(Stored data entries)
Start of Block
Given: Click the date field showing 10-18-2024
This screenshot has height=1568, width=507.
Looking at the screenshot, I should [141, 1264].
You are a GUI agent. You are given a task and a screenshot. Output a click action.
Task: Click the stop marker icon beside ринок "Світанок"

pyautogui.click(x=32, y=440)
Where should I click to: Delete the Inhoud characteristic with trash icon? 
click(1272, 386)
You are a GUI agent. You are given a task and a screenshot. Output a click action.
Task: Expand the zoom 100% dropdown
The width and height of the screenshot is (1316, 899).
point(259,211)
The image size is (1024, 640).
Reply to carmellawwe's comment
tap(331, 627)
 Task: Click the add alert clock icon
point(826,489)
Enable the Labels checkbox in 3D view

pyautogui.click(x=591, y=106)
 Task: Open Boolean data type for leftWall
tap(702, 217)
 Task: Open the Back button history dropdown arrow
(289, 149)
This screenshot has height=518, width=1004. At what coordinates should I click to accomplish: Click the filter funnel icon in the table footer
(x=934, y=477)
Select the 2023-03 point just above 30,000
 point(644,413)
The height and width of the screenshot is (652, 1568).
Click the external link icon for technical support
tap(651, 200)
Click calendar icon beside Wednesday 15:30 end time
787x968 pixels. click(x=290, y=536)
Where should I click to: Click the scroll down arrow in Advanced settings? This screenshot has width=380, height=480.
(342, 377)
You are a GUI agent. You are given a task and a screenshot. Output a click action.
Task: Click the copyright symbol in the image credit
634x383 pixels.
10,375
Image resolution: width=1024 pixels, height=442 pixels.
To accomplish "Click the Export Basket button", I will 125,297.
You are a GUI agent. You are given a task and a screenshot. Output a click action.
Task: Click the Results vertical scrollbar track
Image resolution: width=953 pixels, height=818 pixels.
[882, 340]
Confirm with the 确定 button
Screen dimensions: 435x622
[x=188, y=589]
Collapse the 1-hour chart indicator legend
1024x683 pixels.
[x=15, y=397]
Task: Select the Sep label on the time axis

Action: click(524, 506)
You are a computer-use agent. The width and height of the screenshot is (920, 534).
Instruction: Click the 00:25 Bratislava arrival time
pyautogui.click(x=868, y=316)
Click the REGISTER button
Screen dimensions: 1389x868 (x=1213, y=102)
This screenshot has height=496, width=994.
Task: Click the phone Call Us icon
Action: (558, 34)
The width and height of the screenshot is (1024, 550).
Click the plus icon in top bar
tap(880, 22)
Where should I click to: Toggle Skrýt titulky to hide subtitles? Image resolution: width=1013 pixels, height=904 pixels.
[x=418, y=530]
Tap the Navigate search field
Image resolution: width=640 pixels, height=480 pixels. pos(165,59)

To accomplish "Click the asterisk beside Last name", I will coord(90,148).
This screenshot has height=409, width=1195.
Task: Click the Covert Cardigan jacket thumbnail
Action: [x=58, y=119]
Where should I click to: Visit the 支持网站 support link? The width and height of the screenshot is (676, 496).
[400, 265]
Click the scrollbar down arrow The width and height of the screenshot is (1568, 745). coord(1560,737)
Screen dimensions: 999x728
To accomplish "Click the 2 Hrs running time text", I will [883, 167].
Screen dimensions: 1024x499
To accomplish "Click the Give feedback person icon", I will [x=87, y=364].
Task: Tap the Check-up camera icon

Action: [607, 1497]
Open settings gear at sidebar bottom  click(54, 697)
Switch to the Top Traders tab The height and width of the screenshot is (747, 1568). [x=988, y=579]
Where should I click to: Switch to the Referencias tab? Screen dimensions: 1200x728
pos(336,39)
End of Block
Transcribe all of the data above, keeping each line exactly as it stands.

RESPONSE
Given: Click the date field showing 10-18-2024
This screenshot has height=1568, width=507.
Looking at the screenshot, I should [141, 1264].
You are a GUI agent. You are given a task and a screenshot. Output a click action.
Task: Click the stop marker icon beside ринок "Світанок"

pyautogui.click(x=32, y=440)
Where should I click to: Delete the Inhoud characteristic with trash icon? 
click(1272, 386)
You are a GUI agent. You are given a task and a screenshot. Output a click action.
Task: Expand the zoom 100% dropdown
The width and height of the screenshot is (1316, 899).
point(259,211)
The image size is (1024, 640).
Reply to carmellawwe's comment
tap(331, 627)
 Task: Click the add alert clock icon
point(826,489)
Enable the Labels checkbox in 3D view

pyautogui.click(x=591, y=106)
 Task: Open Boolean data type for leftWall
tap(702, 217)
 Task: Open the Back button history dropdown arrow
(289, 149)
This screenshot has height=518, width=1004. At what coordinates should I click to accomplish: Click the filter funnel icon in the table footer
(x=934, y=477)
Select the 2023-03 point just above 30,000
 point(644,413)
The height and width of the screenshot is (652, 1568).
Click the external link icon for technical support
tap(651, 200)
Click calendar icon beside Wednesday 15:30 end time
787x968 pixels. click(x=290, y=536)
Where should I click to: Click the scroll down arrow in Advanced settings? This screenshot has width=380, height=480.
(342, 377)
You are a GUI agent. You are given a task and a screenshot. Output a click action.
Task: Click the copyright symbol in the image credit
634x383 pixels.
10,375
Image resolution: width=1024 pixels, height=442 pixels.
To accomplish "Click the Export Basket button", I will 125,297.
You are a GUI agent. You are given a task and a screenshot. Output a click action.
Task: Click the Results vertical scrollbar track
Image resolution: width=953 pixels, height=818 pixels.
[882, 340]
Confirm with the 确定 button
Screen dimensions: 435x622
[x=188, y=589]
Collapse the 1-hour chart indicator legend
1024x683 pixels.
[x=15, y=397]
Task: Select the Sep label on the time axis

Action: click(524, 506)
You are a computer-use agent. The width and height of the screenshot is (920, 534).
Instruction: Click the 00:25 Bratislava arrival time
pyautogui.click(x=868, y=316)
Click the REGISTER button
Screen dimensions: 1389x868 (x=1213, y=102)
This screenshot has height=496, width=994.
Task: Click the phone Call Us icon
Action: (558, 34)
The width and height of the screenshot is (1024, 550).
Click the plus icon in top bar
tap(880, 22)
Where should I click to: Toggle Skrýt titulky to hide subtitles? Image resolution: width=1013 pixels, height=904 pixels.
[x=418, y=530]
Tap the Navigate search field
Image resolution: width=640 pixels, height=480 pixels. pos(165,59)

To accomplish "Click the asterisk beside Last name", I will coord(90,148).
This screenshot has height=409, width=1195.
Task: Click the Covert Cardigan jacket thumbnail
Action: [x=58, y=119]
Where should I click to: Visit the 支持网站 support link? The width and height of the screenshot is (676, 496).
[400, 265]
Click the scrollbar down arrow The width and height of the screenshot is (1568, 745). coord(1560,737)
Screen dimensions: 999x728
To accomplish "Click the 2 Hrs running time text", I will [883, 167].
Screen dimensions: 1024x499
To accomplish "Click the Give feedback person icon", I will [x=87, y=364].
Task: Tap the Check-up camera icon

Action: [607, 1497]
Open settings gear at sidebar bottom  click(54, 697)
Switch to the Top Traders tab The height and width of the screenshot is (747, 1568). [x=988, y=579]
Where should I click to: Switch to the Referencias tab? Screen dimensions: 1200x728
pos(336,39)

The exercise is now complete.